Figuring that it might be a long, long time before I had a chance to come here again, I wanted to sample as much as I could. I wasn’t too excited about the prospect of ham, turkey or sausage: I feel that the real test of a barbecue joint comes from the cuts of meat which can only be made tender by long, slow smoking. I narrowed my choices down to the beef (brisket, I believe), pulled pork, ribs and “burnt ends” (the tougher, chewier ends of the brisket). I decided to get a “combo”, which allowed me to choose two of those options and only cost a dollar more than any one meat alone; I settled on beef and burnt ends.
Well. They called this a “sandwich”. I called it “dinner”, “breakfast”, “lunch” and “dinner the next day”.

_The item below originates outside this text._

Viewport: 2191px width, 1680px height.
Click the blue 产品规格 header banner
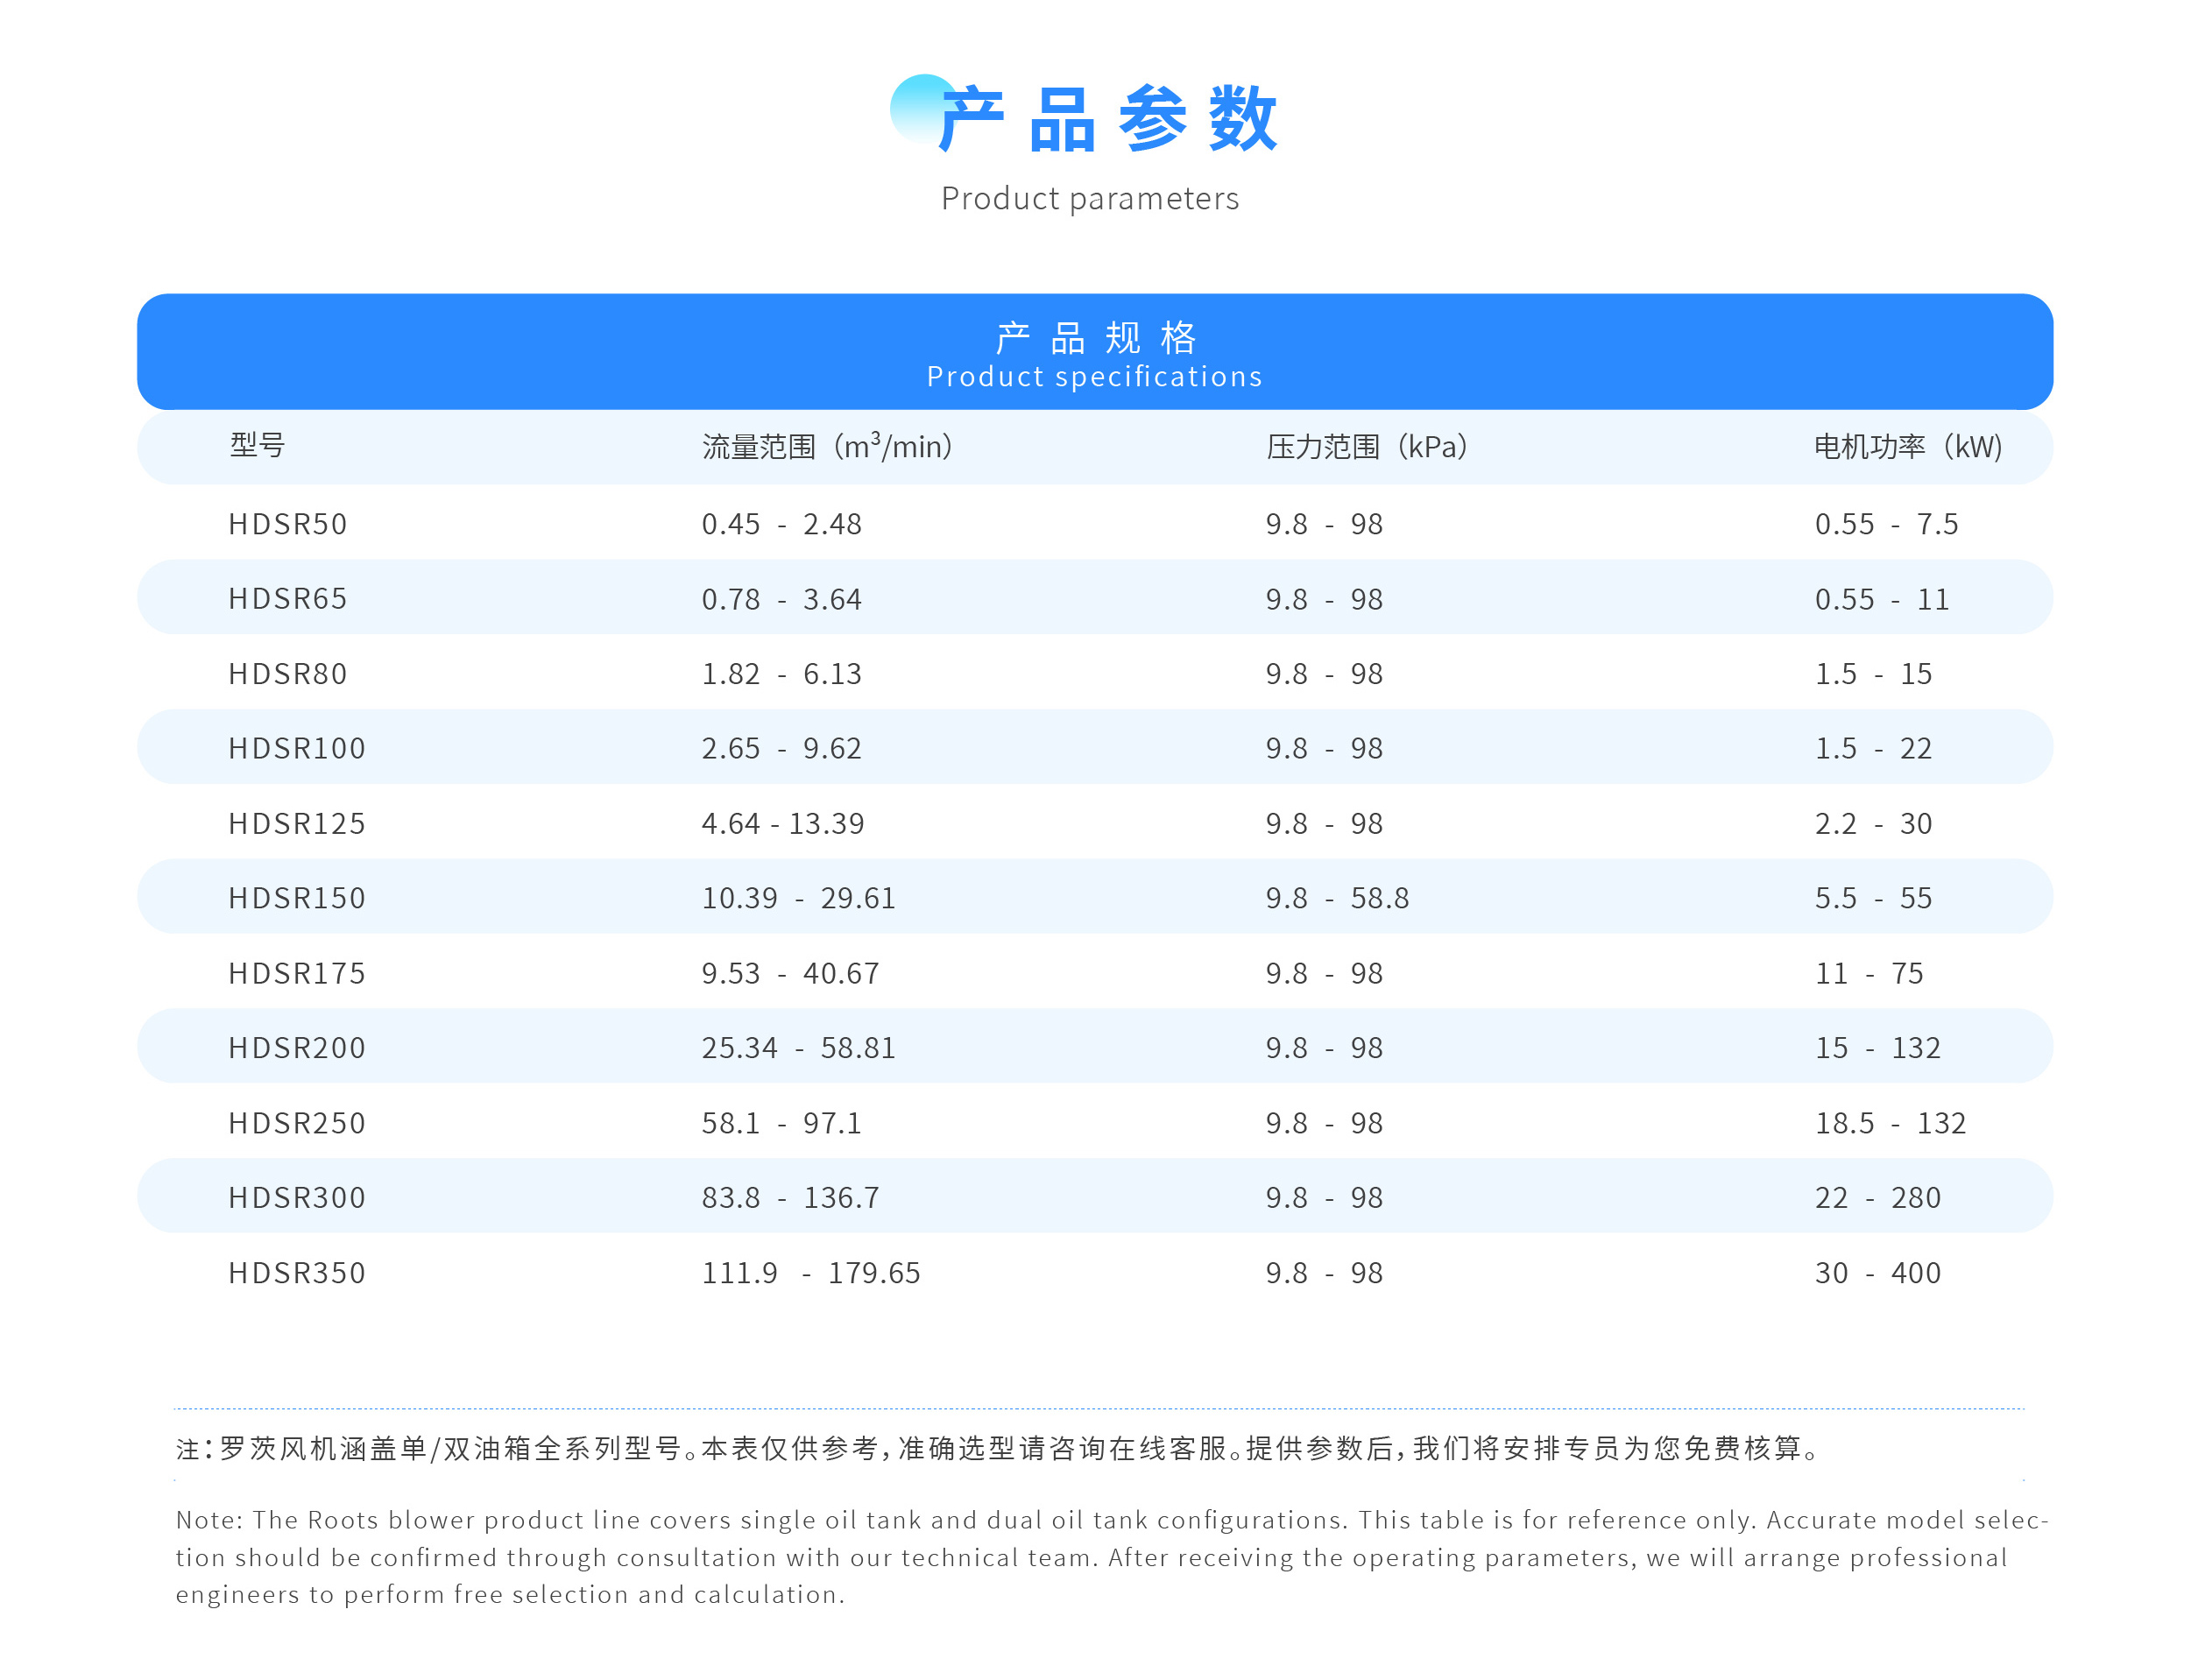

Nanoseconds after the words “Combo, please—beef and burnt ends” were out of my mouth, three slices of white bread hit a piece of wax paper. One giant handful of meat was thrown on top of the bread. Another giant handful was added to this. An enormous ladleful of sauce was slathered all over, around, underneath and through. (I had a momentary panic when this happened: Barbecue sauce is often the ruin of many a barbecue, which is all about properly cooked meat. It turned out that I had nothing to fear: Instead of that gloppy sweet stuff that usually passes for barbecue sauce [excuse me—BBQ sauce], this was a remarkably balanced blend of smoky chiles and tangy vinegar that perfectly complemented the meat.) Three or four slices of white bread were flung on top before the whole mass was bundled up into a football-sized package. That poor bread never stood a chance.
I had foolishly told my Lovely Vegetarian Wife, “Oh, I’ll just eat the sandwich in the car.” All illusions of being able to eat this without a fork, a knife, a roll of paper towels and perhaps a fire hose had been thoroughly dispelled by watching the assembly of the football. Sitting at an open table, I ate as much as I could. The meat was perfect: Tender, smoky, juicy, highlighted but not overwhelmed by the sauce (or, more accurately, the sauce-soaked bread). After eating almost to the point of bursting, I looked at the football: I had barely made a dent in it.
The good news is that the meat was just as good the morning after (and the afternoon, and the evening). The Militant Carnivore was sated.